Segment Start: DATA FOR ANALYSIS

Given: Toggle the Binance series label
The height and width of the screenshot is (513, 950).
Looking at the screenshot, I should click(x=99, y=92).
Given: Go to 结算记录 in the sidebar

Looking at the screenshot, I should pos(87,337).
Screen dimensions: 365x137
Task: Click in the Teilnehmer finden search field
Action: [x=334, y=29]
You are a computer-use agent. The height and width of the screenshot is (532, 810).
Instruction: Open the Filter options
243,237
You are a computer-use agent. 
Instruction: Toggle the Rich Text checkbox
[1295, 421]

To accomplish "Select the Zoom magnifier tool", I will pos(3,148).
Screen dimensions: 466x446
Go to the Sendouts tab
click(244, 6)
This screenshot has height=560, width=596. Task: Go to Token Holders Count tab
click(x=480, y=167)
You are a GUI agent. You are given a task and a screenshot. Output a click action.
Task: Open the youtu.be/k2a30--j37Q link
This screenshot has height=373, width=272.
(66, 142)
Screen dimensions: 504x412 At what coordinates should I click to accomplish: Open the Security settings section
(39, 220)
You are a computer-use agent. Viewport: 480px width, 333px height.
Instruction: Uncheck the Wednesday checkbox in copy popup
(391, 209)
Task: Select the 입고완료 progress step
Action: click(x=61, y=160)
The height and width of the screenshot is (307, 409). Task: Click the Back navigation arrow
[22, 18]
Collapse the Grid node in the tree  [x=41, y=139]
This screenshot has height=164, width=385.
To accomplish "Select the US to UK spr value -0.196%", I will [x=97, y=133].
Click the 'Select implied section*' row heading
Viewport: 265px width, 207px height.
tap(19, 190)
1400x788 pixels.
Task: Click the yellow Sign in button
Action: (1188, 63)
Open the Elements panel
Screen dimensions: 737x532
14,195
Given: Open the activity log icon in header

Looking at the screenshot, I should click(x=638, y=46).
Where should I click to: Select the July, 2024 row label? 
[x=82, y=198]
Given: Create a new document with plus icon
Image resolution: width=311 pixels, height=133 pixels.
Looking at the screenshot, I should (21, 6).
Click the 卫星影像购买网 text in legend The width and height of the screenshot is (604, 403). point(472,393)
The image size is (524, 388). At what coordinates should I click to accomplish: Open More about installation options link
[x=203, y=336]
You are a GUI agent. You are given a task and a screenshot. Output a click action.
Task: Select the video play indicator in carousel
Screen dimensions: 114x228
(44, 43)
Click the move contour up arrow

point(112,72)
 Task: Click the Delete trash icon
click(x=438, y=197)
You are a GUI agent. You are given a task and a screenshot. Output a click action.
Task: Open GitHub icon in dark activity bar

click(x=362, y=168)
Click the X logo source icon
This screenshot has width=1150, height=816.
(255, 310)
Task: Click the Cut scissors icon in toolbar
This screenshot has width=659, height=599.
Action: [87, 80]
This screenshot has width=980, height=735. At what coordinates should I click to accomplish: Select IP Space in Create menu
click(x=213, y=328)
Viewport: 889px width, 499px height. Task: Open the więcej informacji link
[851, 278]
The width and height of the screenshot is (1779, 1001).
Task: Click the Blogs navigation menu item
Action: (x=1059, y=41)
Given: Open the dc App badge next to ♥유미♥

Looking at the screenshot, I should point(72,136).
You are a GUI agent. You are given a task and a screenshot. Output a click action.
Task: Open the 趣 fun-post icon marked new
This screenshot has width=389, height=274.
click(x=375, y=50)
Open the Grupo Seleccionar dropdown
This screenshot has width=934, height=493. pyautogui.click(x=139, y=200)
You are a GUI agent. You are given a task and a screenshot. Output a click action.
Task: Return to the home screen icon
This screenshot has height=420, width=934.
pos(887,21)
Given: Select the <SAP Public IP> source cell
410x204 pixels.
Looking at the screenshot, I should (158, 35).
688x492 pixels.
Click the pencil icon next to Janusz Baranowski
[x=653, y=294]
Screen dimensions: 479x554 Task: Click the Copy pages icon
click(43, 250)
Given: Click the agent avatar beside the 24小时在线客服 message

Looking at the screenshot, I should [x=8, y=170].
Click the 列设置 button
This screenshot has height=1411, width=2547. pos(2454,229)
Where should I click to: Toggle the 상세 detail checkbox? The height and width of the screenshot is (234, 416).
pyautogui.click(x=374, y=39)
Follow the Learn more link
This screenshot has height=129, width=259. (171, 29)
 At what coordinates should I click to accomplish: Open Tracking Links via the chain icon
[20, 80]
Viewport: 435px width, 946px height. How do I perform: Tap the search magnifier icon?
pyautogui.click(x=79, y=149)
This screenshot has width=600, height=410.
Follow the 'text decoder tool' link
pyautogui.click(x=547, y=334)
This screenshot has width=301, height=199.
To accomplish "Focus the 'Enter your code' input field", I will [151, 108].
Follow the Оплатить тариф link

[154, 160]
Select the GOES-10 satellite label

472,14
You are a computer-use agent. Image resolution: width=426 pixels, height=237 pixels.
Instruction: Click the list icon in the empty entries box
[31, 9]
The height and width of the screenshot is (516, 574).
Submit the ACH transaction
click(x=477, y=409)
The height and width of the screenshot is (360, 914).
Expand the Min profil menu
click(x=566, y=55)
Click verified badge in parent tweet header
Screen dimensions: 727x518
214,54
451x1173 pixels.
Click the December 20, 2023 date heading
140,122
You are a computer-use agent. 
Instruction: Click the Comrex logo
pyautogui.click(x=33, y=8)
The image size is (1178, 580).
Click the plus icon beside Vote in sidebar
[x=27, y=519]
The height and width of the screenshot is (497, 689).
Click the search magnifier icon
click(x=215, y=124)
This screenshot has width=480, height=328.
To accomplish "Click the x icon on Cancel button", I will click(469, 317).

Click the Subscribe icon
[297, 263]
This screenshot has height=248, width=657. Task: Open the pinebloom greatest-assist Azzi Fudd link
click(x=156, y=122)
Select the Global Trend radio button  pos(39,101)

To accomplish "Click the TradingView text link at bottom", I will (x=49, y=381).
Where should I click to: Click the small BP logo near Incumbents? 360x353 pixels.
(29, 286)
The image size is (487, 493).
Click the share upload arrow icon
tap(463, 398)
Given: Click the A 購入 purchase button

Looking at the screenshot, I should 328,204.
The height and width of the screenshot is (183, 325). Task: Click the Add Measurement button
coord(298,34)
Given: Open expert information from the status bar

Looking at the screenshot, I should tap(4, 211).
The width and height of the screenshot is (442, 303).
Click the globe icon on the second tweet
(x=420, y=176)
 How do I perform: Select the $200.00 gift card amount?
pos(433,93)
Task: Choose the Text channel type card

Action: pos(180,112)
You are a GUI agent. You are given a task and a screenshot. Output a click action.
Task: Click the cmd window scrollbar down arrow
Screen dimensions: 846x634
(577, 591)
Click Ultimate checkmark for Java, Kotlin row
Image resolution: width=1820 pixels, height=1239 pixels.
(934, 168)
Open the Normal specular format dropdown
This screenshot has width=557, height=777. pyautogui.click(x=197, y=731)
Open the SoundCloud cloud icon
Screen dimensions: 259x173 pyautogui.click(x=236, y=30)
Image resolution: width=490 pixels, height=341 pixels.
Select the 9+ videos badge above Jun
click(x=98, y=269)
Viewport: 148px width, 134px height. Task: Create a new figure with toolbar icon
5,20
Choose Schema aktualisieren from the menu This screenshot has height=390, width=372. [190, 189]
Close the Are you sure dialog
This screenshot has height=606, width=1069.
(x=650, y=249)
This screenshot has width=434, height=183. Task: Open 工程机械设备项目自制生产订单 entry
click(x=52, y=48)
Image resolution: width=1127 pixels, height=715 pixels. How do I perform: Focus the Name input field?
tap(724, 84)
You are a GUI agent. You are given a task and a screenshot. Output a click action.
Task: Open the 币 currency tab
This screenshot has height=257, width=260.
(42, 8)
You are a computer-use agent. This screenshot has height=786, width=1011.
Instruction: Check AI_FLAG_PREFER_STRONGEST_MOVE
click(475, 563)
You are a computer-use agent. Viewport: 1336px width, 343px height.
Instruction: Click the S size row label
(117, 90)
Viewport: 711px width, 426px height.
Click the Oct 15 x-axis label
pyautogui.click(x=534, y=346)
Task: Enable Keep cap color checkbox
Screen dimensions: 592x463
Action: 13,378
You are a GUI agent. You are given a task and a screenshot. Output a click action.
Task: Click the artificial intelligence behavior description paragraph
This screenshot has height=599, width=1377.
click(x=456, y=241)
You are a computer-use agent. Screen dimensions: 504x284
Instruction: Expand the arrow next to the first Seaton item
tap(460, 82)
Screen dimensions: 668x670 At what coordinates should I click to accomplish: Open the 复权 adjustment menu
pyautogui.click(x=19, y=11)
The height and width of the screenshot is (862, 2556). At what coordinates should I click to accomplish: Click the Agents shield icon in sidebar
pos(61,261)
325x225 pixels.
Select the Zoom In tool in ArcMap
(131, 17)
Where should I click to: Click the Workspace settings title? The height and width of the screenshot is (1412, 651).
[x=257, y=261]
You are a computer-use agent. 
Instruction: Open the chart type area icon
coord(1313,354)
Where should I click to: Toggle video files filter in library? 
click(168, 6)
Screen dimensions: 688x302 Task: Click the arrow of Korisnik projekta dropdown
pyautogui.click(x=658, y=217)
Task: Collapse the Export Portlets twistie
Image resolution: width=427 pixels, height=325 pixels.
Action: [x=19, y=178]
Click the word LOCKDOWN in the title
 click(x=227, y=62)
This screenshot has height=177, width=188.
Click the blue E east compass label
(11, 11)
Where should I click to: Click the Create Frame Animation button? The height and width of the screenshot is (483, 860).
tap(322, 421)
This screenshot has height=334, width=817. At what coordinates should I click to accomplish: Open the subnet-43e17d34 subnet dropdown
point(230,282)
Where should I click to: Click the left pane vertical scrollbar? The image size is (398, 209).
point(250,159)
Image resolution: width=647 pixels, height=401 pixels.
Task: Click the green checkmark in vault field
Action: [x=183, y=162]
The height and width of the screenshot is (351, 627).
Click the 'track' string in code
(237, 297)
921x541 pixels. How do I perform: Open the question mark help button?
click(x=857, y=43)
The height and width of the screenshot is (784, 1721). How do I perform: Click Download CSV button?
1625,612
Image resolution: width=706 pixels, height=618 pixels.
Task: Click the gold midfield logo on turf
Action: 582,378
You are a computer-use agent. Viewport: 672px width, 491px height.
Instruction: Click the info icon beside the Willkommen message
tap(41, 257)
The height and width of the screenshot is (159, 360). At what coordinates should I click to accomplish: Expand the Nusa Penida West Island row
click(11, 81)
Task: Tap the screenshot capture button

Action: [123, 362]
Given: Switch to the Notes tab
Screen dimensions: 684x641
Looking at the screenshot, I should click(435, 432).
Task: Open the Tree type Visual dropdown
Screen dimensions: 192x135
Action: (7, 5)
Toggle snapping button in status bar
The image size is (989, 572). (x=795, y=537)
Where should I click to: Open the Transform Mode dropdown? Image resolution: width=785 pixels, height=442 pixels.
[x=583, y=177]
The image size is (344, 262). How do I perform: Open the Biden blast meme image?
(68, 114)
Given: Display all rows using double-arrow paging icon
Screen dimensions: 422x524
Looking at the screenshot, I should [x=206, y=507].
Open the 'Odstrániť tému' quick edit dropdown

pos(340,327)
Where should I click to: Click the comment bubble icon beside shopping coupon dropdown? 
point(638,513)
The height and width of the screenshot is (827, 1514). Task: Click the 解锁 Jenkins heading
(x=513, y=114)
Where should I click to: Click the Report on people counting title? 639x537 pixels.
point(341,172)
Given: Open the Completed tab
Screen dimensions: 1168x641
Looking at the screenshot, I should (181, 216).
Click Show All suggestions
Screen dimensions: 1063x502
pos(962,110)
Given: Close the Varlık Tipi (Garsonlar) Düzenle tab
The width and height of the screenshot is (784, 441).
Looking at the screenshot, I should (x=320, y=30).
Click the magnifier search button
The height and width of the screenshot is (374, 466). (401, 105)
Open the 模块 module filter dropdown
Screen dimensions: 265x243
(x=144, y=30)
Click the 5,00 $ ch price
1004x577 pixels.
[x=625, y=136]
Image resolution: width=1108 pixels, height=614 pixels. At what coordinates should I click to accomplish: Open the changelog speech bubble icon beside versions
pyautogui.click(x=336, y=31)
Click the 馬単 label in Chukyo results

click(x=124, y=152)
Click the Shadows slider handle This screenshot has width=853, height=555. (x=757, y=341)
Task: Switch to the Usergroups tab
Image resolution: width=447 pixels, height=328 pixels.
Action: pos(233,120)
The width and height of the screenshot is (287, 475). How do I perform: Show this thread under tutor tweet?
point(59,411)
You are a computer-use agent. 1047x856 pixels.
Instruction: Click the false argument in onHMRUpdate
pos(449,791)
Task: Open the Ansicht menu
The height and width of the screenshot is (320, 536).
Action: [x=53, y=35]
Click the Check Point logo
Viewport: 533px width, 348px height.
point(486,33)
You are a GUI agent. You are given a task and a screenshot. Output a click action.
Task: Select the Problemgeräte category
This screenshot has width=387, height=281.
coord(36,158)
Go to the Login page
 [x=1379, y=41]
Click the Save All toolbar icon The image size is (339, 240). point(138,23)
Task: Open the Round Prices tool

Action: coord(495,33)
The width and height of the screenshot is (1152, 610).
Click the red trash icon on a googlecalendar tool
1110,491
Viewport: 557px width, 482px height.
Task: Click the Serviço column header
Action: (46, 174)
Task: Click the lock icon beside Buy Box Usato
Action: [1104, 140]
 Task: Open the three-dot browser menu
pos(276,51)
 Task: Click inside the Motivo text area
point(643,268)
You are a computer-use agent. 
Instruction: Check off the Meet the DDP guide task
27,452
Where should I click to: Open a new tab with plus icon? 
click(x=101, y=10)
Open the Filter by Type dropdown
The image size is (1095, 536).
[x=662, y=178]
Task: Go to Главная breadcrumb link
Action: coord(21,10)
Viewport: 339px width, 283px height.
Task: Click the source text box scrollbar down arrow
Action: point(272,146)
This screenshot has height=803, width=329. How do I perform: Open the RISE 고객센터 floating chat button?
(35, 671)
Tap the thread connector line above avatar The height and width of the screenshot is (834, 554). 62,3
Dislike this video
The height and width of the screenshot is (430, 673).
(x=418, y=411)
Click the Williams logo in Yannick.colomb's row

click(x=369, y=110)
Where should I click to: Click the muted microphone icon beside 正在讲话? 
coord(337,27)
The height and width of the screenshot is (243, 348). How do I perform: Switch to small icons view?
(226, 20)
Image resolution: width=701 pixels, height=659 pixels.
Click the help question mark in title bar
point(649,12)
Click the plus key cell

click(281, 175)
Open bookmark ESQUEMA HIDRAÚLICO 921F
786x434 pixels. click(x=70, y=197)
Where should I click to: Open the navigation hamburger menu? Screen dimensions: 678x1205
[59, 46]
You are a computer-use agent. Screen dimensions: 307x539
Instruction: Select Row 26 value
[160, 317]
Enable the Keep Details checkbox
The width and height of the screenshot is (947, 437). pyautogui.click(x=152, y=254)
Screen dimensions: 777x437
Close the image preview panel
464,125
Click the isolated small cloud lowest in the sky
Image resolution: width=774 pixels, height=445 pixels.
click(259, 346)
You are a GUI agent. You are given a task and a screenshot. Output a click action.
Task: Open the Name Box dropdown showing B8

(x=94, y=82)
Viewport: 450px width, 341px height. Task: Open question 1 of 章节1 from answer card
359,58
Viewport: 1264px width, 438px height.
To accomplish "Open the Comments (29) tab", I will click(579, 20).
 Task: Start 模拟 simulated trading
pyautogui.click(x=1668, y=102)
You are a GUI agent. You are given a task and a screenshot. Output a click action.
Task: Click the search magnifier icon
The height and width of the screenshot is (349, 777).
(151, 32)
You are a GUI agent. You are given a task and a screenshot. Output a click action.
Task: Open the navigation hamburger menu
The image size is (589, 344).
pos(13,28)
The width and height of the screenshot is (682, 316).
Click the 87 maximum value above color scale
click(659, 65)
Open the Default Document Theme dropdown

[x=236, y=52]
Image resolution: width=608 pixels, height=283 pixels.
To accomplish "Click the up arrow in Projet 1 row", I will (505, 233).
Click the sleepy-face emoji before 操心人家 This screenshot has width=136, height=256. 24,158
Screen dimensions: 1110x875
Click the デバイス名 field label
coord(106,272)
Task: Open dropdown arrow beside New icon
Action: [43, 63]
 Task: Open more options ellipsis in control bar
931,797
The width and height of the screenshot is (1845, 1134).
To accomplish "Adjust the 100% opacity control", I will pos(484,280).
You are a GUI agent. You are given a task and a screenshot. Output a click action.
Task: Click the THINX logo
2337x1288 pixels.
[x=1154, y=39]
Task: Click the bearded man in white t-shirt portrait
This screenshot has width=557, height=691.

Segment End: DATA FOR ANALYSIS

| WHAT YOU NEED TO DO |
Look through the material and copy each line that has "Collapse".

| RESULT |
Collapse the Grid node in the tree  [x=41, y=139]
Task: Collapse the Export Portlets twistie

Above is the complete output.